> Work item
Copy out each line of the data that includes the string "computer".

[Items from a dataset]
»»

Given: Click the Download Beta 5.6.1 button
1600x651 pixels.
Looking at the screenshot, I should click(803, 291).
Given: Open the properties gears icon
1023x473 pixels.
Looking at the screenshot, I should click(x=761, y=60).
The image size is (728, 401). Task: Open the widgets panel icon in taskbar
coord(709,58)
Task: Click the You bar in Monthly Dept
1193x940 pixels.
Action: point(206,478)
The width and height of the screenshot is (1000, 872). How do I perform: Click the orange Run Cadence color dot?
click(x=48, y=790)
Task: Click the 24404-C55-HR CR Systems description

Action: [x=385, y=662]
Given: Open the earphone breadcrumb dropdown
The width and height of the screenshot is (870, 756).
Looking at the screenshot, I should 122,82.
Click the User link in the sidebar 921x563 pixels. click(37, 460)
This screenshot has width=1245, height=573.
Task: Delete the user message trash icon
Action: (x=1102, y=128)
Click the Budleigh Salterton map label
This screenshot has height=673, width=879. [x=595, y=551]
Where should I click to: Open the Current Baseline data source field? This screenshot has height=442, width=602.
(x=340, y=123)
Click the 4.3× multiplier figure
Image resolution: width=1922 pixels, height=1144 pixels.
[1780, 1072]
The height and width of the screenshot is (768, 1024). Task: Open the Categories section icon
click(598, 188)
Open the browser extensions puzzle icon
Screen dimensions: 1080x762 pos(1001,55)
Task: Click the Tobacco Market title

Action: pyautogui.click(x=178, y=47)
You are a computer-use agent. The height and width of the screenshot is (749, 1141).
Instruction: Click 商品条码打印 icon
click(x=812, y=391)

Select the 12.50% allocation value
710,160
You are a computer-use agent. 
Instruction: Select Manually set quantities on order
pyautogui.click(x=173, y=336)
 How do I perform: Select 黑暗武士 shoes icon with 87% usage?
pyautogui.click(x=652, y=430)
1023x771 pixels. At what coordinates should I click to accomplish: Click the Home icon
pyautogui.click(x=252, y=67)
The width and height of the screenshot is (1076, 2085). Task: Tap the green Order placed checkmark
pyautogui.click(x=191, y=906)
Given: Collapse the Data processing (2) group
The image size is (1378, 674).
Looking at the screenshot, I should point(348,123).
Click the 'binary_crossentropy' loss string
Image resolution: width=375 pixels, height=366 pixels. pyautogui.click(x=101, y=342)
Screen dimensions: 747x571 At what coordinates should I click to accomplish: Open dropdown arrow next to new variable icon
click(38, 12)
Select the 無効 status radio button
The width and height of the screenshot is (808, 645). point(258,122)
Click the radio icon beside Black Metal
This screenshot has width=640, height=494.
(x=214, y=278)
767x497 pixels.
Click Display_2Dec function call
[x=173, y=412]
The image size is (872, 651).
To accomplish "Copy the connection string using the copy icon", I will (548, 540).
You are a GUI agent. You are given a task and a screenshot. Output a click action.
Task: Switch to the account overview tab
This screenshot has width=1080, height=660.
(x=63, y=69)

««

> Response to this task
You are a computer-use agent. The height and width of the screenshot is (749, 1141).
You are a computer-use agent. 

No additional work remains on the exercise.